[Start of section]

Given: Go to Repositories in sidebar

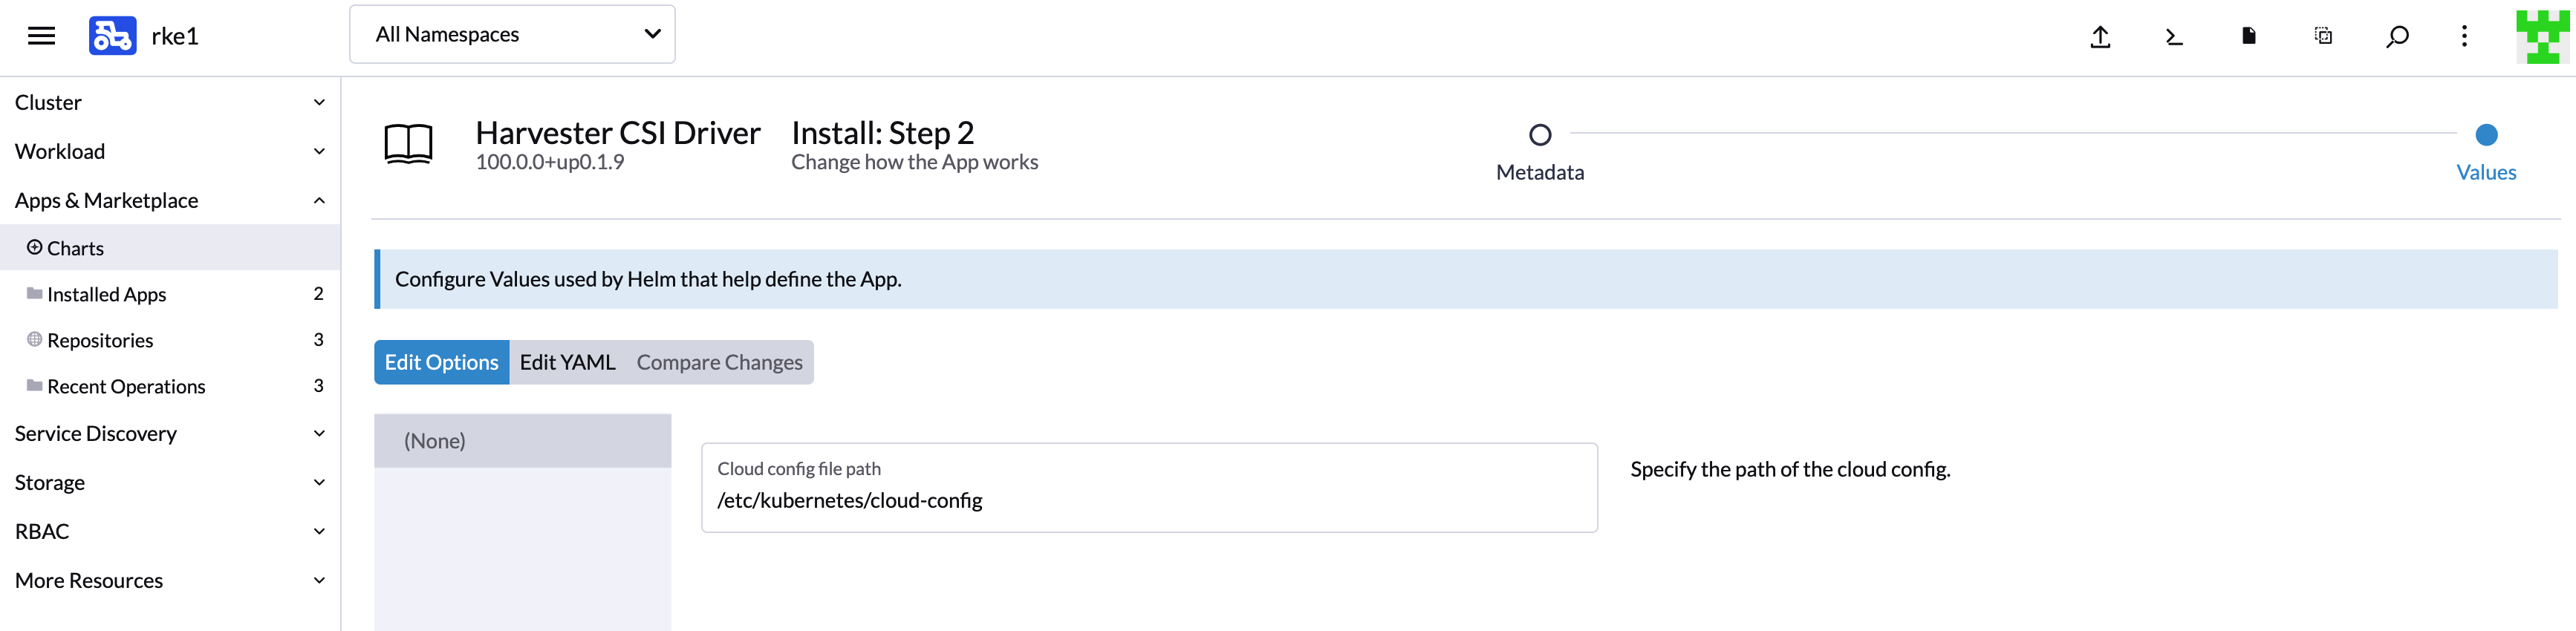Looking at the screenshot, I should (100, 341).
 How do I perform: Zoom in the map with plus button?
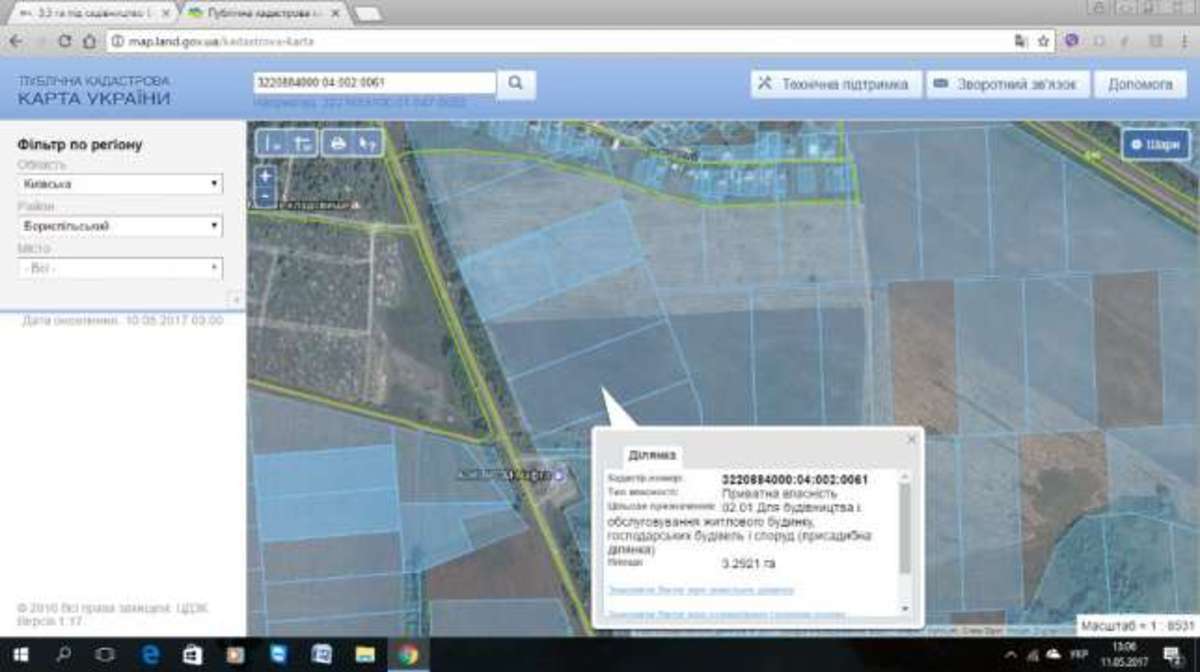pos(265,175)
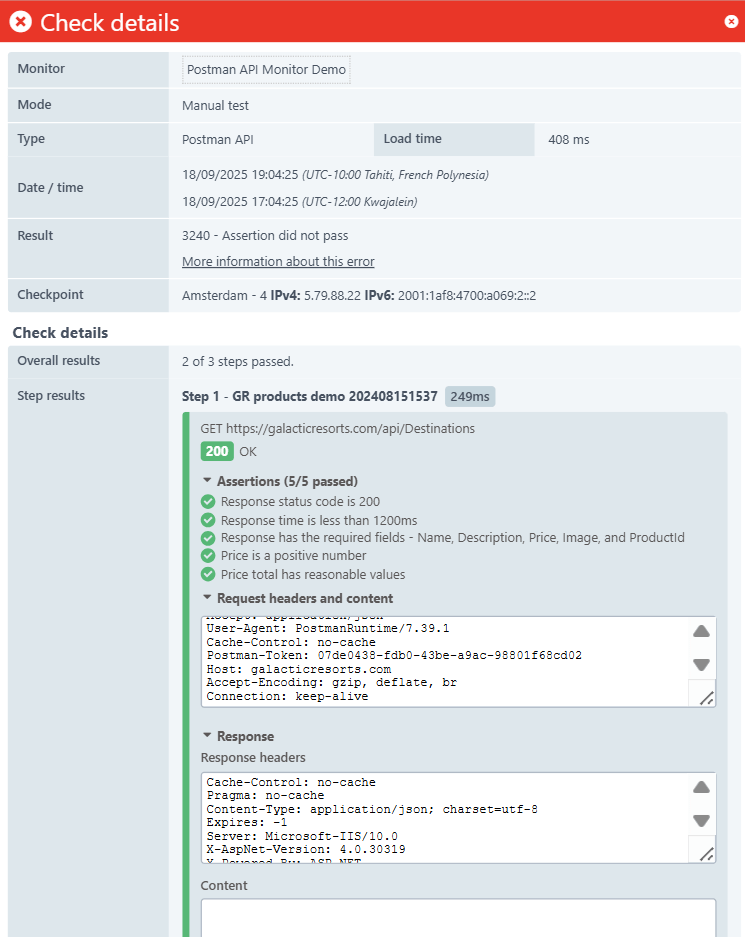
Task: Collapse the 'Request headers and content' section
Action: tap(206, 597)
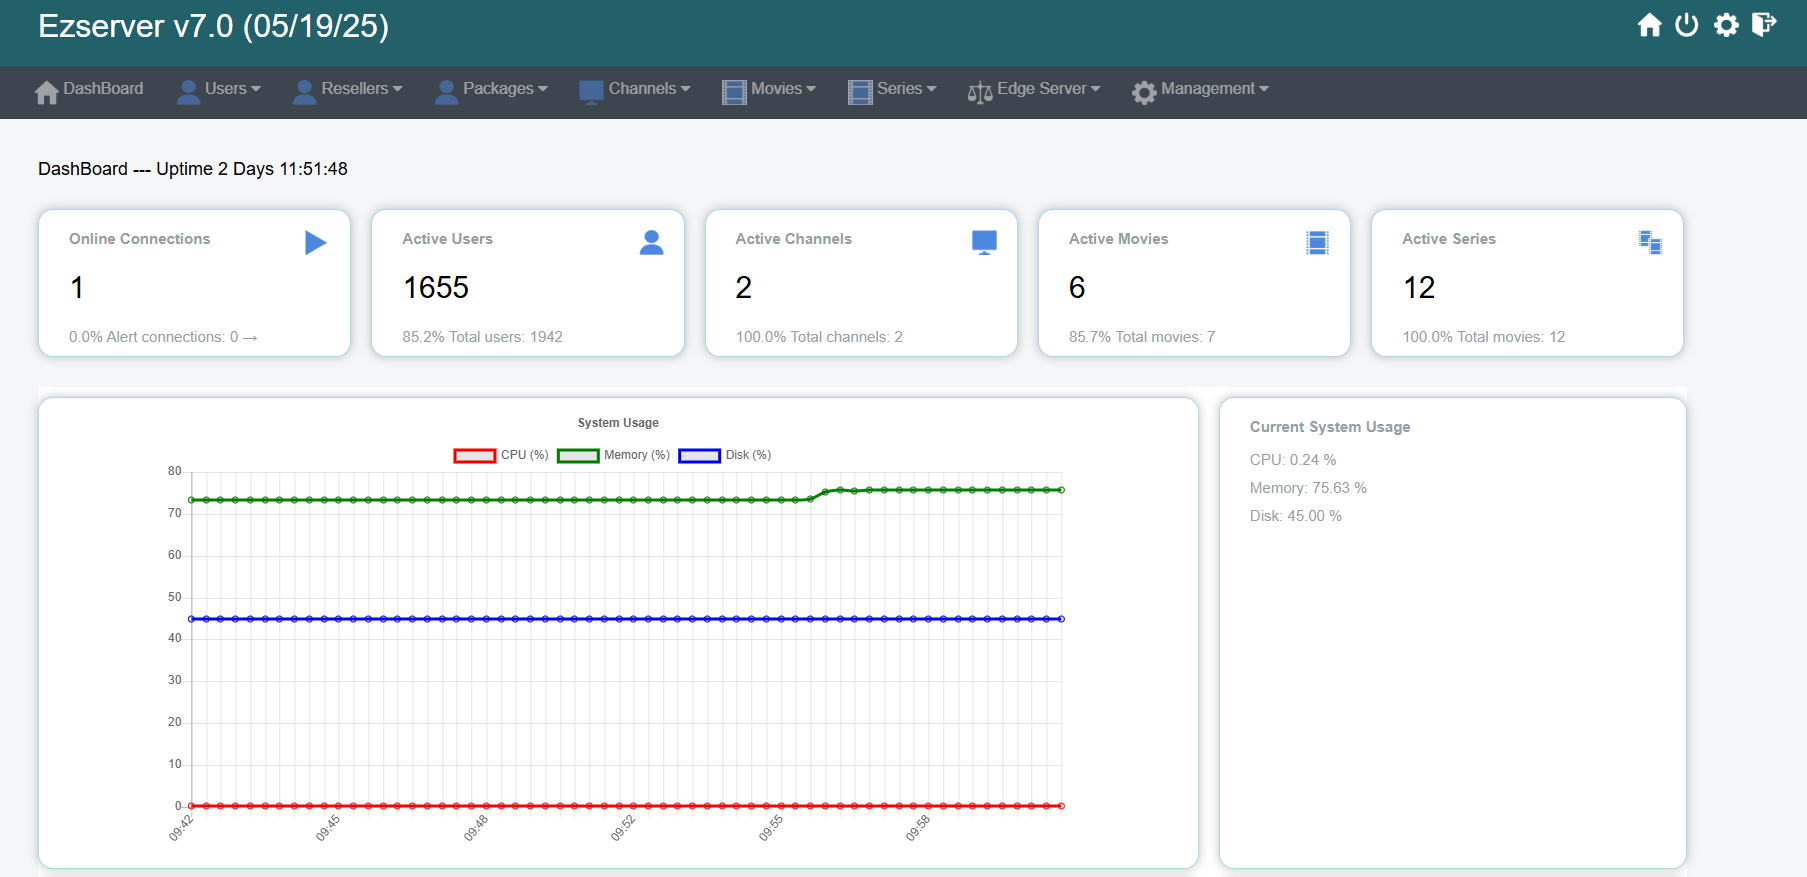Click the logout icon in the header
Viewport: 1807px width, 877px height.
(x=1764, y=25)
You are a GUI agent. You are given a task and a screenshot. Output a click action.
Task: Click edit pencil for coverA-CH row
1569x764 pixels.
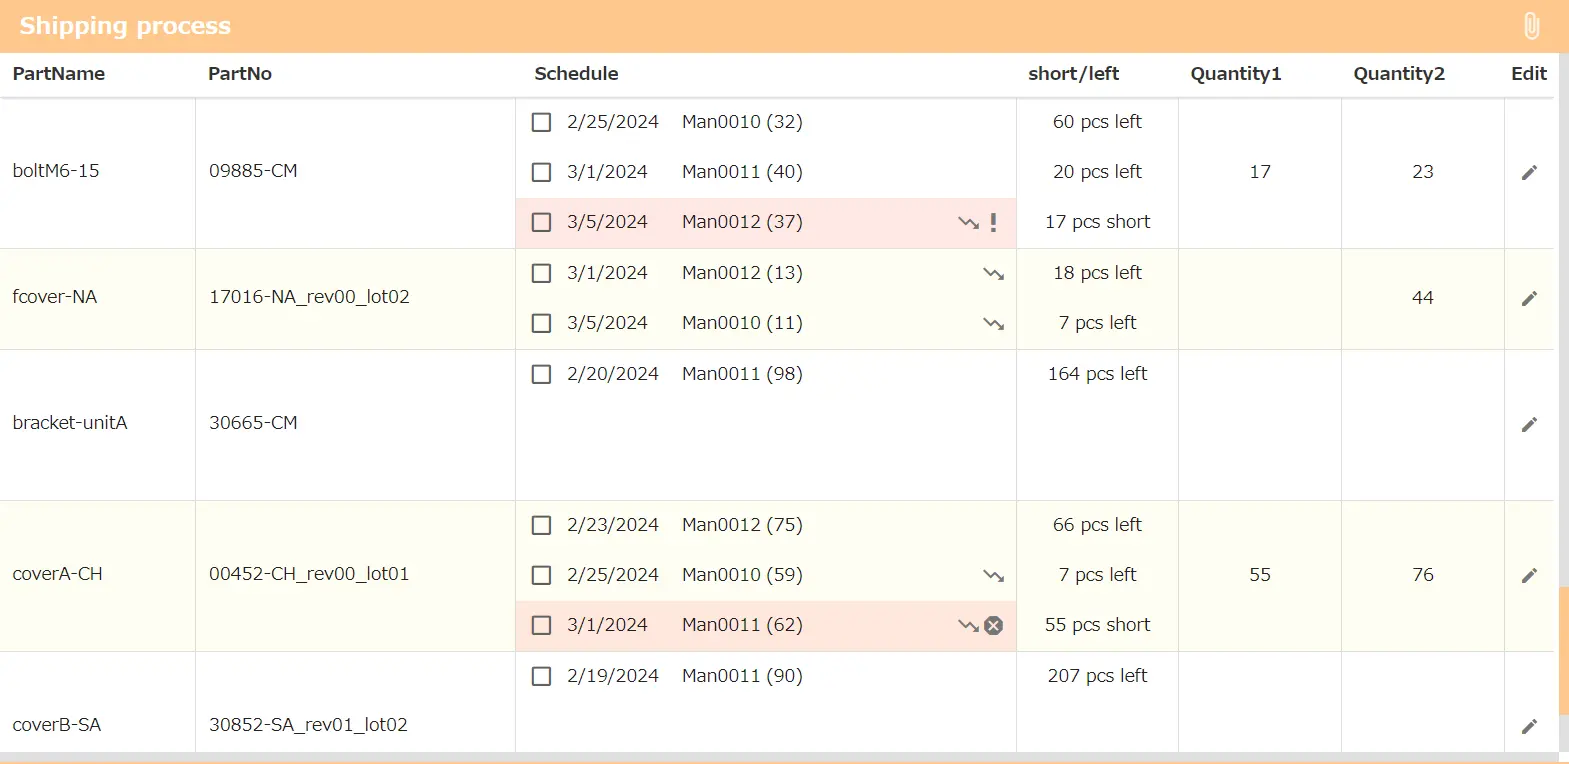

[End of section]

**How to complete this task**
Repeat each record exactly, with the pictures left out.

**Result of this task**
Given: Go to Repositories in sidebar

Looking at the screenshot, I should (100, 341).
 How do I perform: Zoom in the map with plus button?
pos(265,175)
Task: Collapse the 'Request headers and content' section
Action: tap(206, 597)
Click the logout icon in the header
Viewport: 1807px width, 877px height.
(x=1764, y=25)
You are a GUI agent. You are given a task and a screenshot. Output a click action.
Task: Click edit pencil for coverA-CH row
1569x764 pixels.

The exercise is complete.